Monday, February 04, 2013

Corrupting the judicial system

When the Herald reported last weekend that Judith Collins had ignored the advice of an independent selection panel to appoint the second-ranked candidate - who just happened to be a close friend of her husband - to be Director of Human Rights Proceedings, I initially wasn't so concerned. Yes, it was cronyism - but unlike previous National Party crony appointments, this crony had at least made the shortlist and was qualified for the job. But then I thought about it some more. What does the Director of Human Rights Proceedings do? They decide which cases are escalated from being resolved by mediation to being resolved by court action before the Human Rights Review Tribunal. But its not just discrimination cases - the Office of Human Rights proceedings also prosecutes Privacy Act cases before the Tribunal - cases like, say, this one, involving the Minister's colleague, Paula Bennett. With a National crony in place, it is unlikely that such a case would be advanced.
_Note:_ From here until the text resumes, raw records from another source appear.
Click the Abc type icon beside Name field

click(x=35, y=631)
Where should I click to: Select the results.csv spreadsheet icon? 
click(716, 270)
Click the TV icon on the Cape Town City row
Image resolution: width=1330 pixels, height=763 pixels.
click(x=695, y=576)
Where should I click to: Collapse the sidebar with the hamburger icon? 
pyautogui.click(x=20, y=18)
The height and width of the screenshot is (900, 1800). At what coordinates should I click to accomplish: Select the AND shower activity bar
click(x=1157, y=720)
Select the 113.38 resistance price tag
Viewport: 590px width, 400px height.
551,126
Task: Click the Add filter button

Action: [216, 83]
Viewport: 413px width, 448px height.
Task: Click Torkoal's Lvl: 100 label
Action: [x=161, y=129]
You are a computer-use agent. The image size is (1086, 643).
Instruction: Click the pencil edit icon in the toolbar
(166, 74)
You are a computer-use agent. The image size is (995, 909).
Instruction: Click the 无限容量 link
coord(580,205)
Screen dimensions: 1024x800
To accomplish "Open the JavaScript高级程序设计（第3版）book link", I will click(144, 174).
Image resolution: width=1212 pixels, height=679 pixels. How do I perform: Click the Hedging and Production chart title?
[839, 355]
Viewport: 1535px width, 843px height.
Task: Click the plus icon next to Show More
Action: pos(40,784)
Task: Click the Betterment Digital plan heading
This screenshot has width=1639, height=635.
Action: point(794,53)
As they are the only primary person who brings cases before the Human Rights Review Tribunal, the Director of Human Rights Proceedings is a quasi-judicial office. They need to be politically independent of the government, and be seen to be so. Which makes this appointment far more than just mere cronyism - it is an outright corruption of the judicial system.

Correction: The DHRP is not the only person who can bring cases before the HRRT. But they are the primary vehicle for doing so, and the main point still stands.